Speed » History » Version 18

« Previous - Version 18/29 (diff) - Next » - Current version
Chris Cannam, 2014-05-08 12:08 PM


Speed

Aims

We want to make the plugin as fast as possible, but I think there's a case to be made for providing fast and slow modes (see Possibilities for Plugin Parameters).

In "fast" mode we should have the aim of producing a reasonable transcription in faster than real-time on any computer from the past 5 years or so. "Slow" mode has no particular speed constraint, simply as fast as possible an implementation of the best results we can easily do.

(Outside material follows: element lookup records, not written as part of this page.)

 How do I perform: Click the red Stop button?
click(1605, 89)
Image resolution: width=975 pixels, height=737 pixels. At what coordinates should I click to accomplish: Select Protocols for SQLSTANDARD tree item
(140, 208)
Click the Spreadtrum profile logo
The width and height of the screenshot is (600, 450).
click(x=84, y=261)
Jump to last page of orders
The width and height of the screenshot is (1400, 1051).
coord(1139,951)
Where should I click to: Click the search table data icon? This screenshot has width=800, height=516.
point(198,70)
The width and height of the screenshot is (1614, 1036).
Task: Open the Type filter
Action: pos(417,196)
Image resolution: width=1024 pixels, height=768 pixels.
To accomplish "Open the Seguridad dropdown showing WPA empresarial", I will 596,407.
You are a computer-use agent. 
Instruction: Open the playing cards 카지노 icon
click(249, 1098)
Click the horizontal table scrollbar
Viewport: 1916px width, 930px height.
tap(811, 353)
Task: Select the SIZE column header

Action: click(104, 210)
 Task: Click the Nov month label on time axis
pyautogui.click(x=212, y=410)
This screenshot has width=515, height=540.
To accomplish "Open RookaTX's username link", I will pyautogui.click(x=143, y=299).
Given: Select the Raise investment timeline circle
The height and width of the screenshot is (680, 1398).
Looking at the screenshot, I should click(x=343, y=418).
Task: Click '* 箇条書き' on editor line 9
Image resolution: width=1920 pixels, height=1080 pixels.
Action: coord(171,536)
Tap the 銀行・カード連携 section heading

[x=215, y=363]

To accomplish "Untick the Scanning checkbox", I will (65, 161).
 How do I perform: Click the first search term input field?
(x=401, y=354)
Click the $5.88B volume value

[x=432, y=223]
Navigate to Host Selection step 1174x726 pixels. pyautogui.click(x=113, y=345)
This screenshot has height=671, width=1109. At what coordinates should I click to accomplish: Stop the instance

See the timing directory in the repo for timing tests. These are all carried out on a Thinkpad T540p with Intel i5-4330M under 64-bit Linux. See the end of the results file, and "slower computers" below, for some figures from older hardware.

Work so far

  • ce64d11ef336, pre-optimisation (release build) takes 104 seconds to process a 43.5-second file. (For reference, a debug build takes over 850 seconds.)
  • Experiments to test where the time is spent:
    • 78a7bf247016 removing the unused Vamp plugin outputs: no more than 1% difference
    • f3bf6503e6c6 removing debug printouts: no more than 1% difference
    • Adjusting the CQ resampler parameters to allow a lower SNR: no more than 1% difference
    • 5314d3361dfb halving the number of EM iterations: reduces runtime by 43% (to 59 sec). If this is linear, then EM must be taking around 86% of the total.
  • Optimising EM:
    • 97b77e7cb94c storing the templates as double instead of single-precision floats saves around 4% overall, for 100 sec
    • (Alternatively, 840c0d703bbb storing them as floats and using single-precision arithmetic throughout saves around 14%, but presumably produces different results -- not pursued at this point)
    • 19f6832fdc8a using bqvec library for raw vector allocation and manipulation instead of std::vector saves a further 10%, for 89 sec
    • A couple of experiments to try to get the template arrays better aligned failed
    • 6890dea115c3 factoring out a further loop saves another 11%, for 78 sec
  • Multi-threading:
    • df05f855f63b using OpenMP for the loop through columns when calling out to EM halves the runtime again (for 41s total), though now consuming 122s "user" time
    • the same code with OMP_NUM_THREADS=1 now runs in 78 sec

That work was merged to default, for a new baseline time of 41s.

  • Optimising EM again:
    • f25b8e7de0ed not processing templates that are out of range for an instrument: saves 58% for 24 sec, or 41s single-threaded

Slower computers

Thinkpad T40p, single-core 1.6GHz Pentium-M. This is about ten years old and quite a lot slower than any reasonable target for real-time performance.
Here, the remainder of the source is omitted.